11 Temmuz 2010 Pazar

SILENT MELEKLERİ / SILENT PRENSİBİ


İki kişi düşünün aynı yaşlarda.. Aynı dönemlerde yolları bir çok konuda kesişmiş.. İkisi de Harvard mezunu, ikisi de profesyonellikten patronluğa geçiş yapmış.. Banka sahibi, hatta bir dönemin medya patronları..
Türkiye’de bir çok dengenin değişmesinde etkili, zaman zamanda o etkinin ta kendisi olmuşlar..

Sonra silent..
Kısa bir sessizlik…

Kısa bir sessizlik diyorum çünkü bir süre sonra bu çok başarılı iki kişinin hayatı birbirlerinden tamamen ayrı yönlere gidiyor…
İkisi de tökezliyor ama sadece biri fırtınadan çıkmayı başarıyor.. Krize yenilmeyen, şanslı olan alıp yürüyor. Başarısına başarı, gücüne güç katmaya devam ediyor..
Diğeri ise hala mücadele günlerinde..

Peki sizce hangi kararlar ya da hangi kırılma noktaları ya da silent (sessizlikler) iki Harvard’lıyı farklı yollara soktu? Ve bu farklı yollar bir daha yakın olmayan bu iki arkadaşı nasıl aynı yola sokamayacak kadar keskin olabildi?

Yine bir silent..
Kısa bir sessizlik..

‘Silent’le ilk kez bir süre önce uçaktan indikten sonra tanıştım.. Çok yakın bir kız arkadaşım uçuşun nasıl geçti diye sorduğunda birden ‘silent’ dökülüverdi dilimden.. Henüz silent’in tatil mitim olacağından ve önce sadece benim inandığım bir şeyleri doğuracağından habersiz havaalanından ayrıldık.

Yol boyunca aklımdan geçen tek kelime silent .. silent.. silent..

Çözülecek Görevler »
• A. Silent yazısının ilk paragrafında iki kişi için ortak olarak belirtilen özelliklerin hepsini sıralayın.
• B. Silent yazısını son cümlesinden sonrasından devam ettirin.
Satırlar bu çalışmada hiçbir işlev görmez.

Kayıtlı Bilgiler »
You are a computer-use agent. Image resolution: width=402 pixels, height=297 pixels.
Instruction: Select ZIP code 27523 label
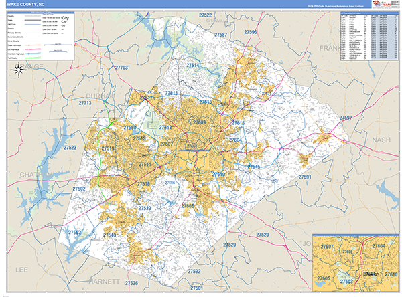coord(70,148)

Yanıtlar »
• A.
- Aynı yaşlarda olmaları
- Aynı dönemlerde yollarının birçok konuda kesişmiş olması
- İkisinin de Harvard mezunu olması
- İkisinin de profesyonellikten patronluğa geçiş yapmış olması
- Banka sahibi olmaları
- Bir dönemin medya patronları olmaları
- Türkiye'de birçok dengenin değişmesinde etkili olmaları, zaman zaman da o etkinin ta kendisi olmaları

• B.
Ses artık Brad Pitt’in meşhur filmi ‘meet joe black’in giriş sahnesindeki ‘yess’ yesss’ seslerine benzemeye başladı.. Ama reel olarak sesli değillerdi. Sadece içimde duyduğum bir yankı.. Joe Black’in ürküttüğü başlangıç gibi değil, daha çok ‘moon river’ı dinler gibi kalbime dokunan yumuşak bir his..

İçimden bir şeyleri alıp götüren sonra başka hisler, duygular, başka bir vizyon getiren bir silent.. Kalbimin açık, kafamın net olduğu ama beni nereye götüreceğini bilmediğim sadece güvenmeyi seçtiğim bir sessizlik.. Belki de hayat kurtaran başka bir bakış açısını görebilmemi sağlayan, bana; doğru soruları getiren bir melek..

İçimdeki ‘moon river’ hissi değişmeden sorular belirmeye başladı önümde..

En zor anlarda Silent melekleri mi belirir yanımızda? Ya da bizim dile getiremediğimiz ‘sessiz’ anlara mı gizlenir aslında her şey? Hani konuşamadığımız anlar vardır, aslında her şey ortadadır ama ağzımızdan çıkamaz bir türlü o kelimeler ve her şey o sessizliğin içinde belirir.

Tercihlerin, kırılma noktalarının efendisi olabilecek kadar güçlü olduklarına inanıyorum bütün ‘Silent Melekleri’nin.. (ve sessizliğin..)
Akışı yönlendirecek kadar güçlü ama bunu bağırmayacak kadar da nazikler..

Gelelim iki profilimize..
İşleri daha kötüye giden ve bankası elinden alınan kişiyle bir gün resim sergisinde karşılaştım ve bir kahve içme şansımız oldu..
Sonunda dayanamayıp merak ettiğim o soruyu yönelttim..
Diyaloğumuzu aynen aktarıyorum..;

Neden aynı yolda giden iki kişinin hayatı sonra tamamen birbirinin zıttına dönüşür? Siz belki birbirinizi hiç sevmediniz ama yollarınız, okullarınız, yaptığınız işler hep kesişti.. Sizin yollarınızı ayıran ne?
‘‘Ben ne yaparsam yapardı, o yüzden girdiği işlere hiç şaşırmazdım. Ama şöyle örnek vereyim; Hakkımda bazı gazetelerde çıkan olumsuz haberler sonrası, o gazetenin patronuyla karşılaştığımız yerlerde konuşmaz ve selam vermezdim. Sonra bir gün O patron bana; ‘’O, kendisiyle ilgili gazetede her kötü bir haber çıktığında bize bir kutu çikolatayla geliyor, beni ziyaret ediyor, nedenini soruyor, bize hiç küsmüyor ama sen küsüyorsun’’ demiştir..
O her devrin adamı oldu. Şimdi bile odasına gitsen kimlerin resimleri vardır görürsün. Her dönem güç kimse onun yanında olur. Ben daha direkt ve doğru bildiğimi söyleyen ve yapan bir karakterim, bundanda ödün vermedim.
Bedeli ne olursa olsun.”..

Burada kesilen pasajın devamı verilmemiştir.